Sunday, February 17, 2008

Jack Black in comical tribute to film pioneers


By Mike Collett-White


BERLIN (Reuters) -
Actor Jack Black stars in a comical and
nostalgic tribute to the pioneers of cinema and jazz in "Be
Kind Rewind," which brings the 2008 Berlin Film Festival to a
fitting close on Saturday.

Directed by Frenchman Michel Gondry, best known for
"Eternal Sunshine of the Spotless Mind," the movie tells the
story of two friends who try to save a dying video rental
business by making their own versions of films.

Black, as exuberant on screen as ever, plays Jerry, a
delusional mechanic who is convinced the authorities are using
radiation to contaminate and control people's minds.

His sidekick is Mike, played by Mos Def, who works with
ageing Fats Waller fan Fletcher (Danny Glover) in a rental
store threatened with demolition.

When Jerry is magnetized attempting a hair-brained sabotage
mission on a power station, he accidentally wipes the videos.

The pair decide the only way to save the store is to make
instant versions of the erased originals, triggering a madcap
race against time to remake "Ghostbusters," "Driving Miss
Daisy
," "Carrie," "King Kong" and many more.

As their scheme becomes increasingly successful, the local
community becomes involved and unites in a final bid to save
the shop with an original biopic of Fats Waller.

"I always saw Fats Waller as some punk figure of the time,"
Gondry told reporters.

"He was completely disrespectful ... but yet his music was
very elaborate and joyful," he said, speaking in English.

"There is a sense of resistance in the way the
African-American community produced some of the most beautiful
music of all time by creating their own form of entertainment."
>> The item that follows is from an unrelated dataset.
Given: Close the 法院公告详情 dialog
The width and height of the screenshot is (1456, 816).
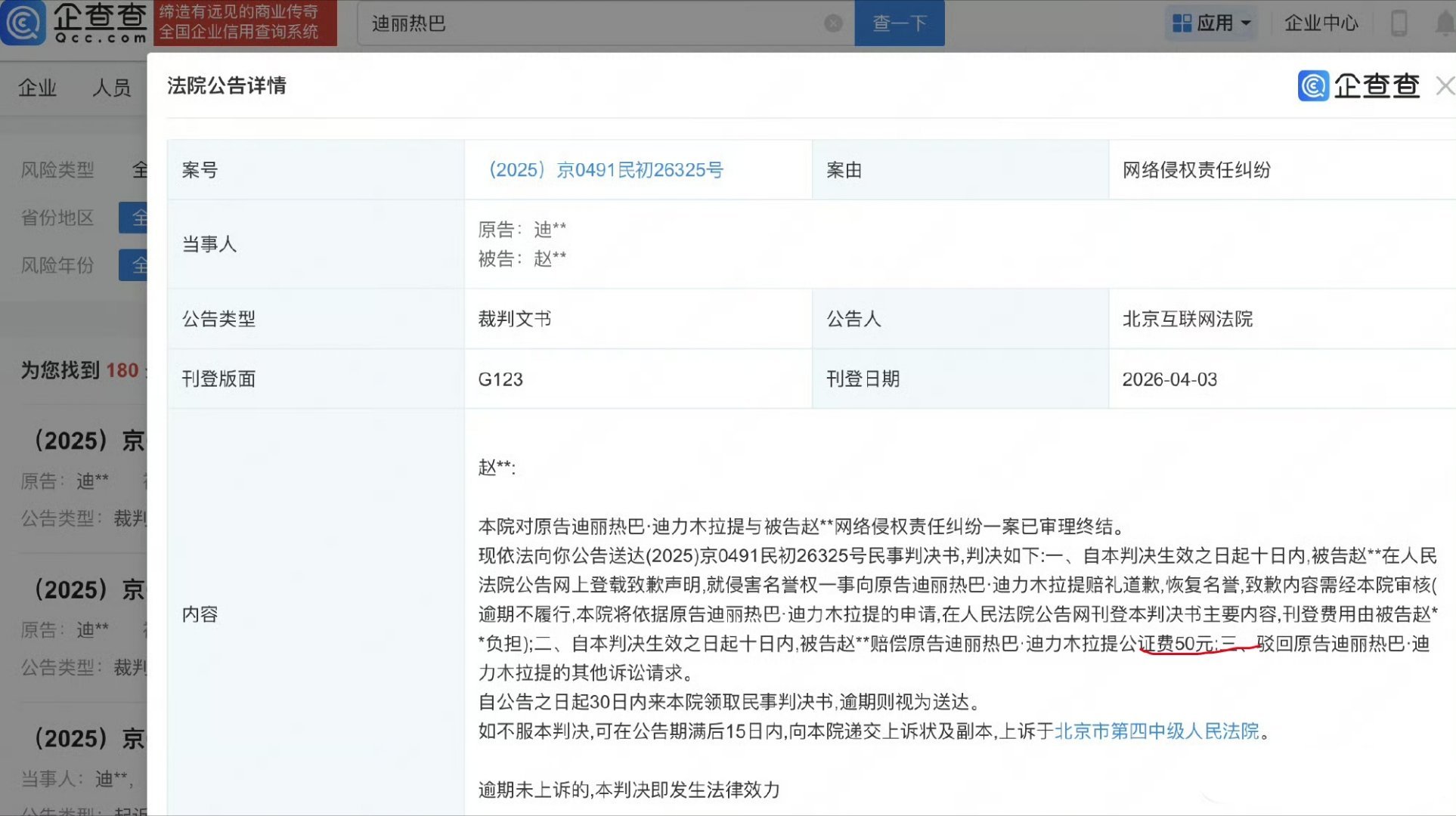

"Be Kind Rewind" recalls the "rent parties" where jazz
legends like Waller and James P. Johnson would play the piano
and guests would contribute money to pay the host's rent.

It also makes a gentle dig at the film studios when a
representative, played by Sigourney Weaver, rounds up the
re-makes, has them steamrollered on the street outside and
threatens Fletcher with life in jail and a billion-dollar fine.

The irony of using a major distributor and Hollywood stars
to make the film is not lost on Gondry.

"The movies itself cost a certain amount of money, it's
having quite wide distribution, it has people that you would
recognize, so there is a contradiction here," he said.

"It was just trying to prove somehow that people can create
their entertainment.

"It all comes from the sort of utopian concept I had for
long years that if people gather together among friends or
neighbors and did any type of shooting they would have a great
time screening it the next week and watching it together."

The movie is released later in February.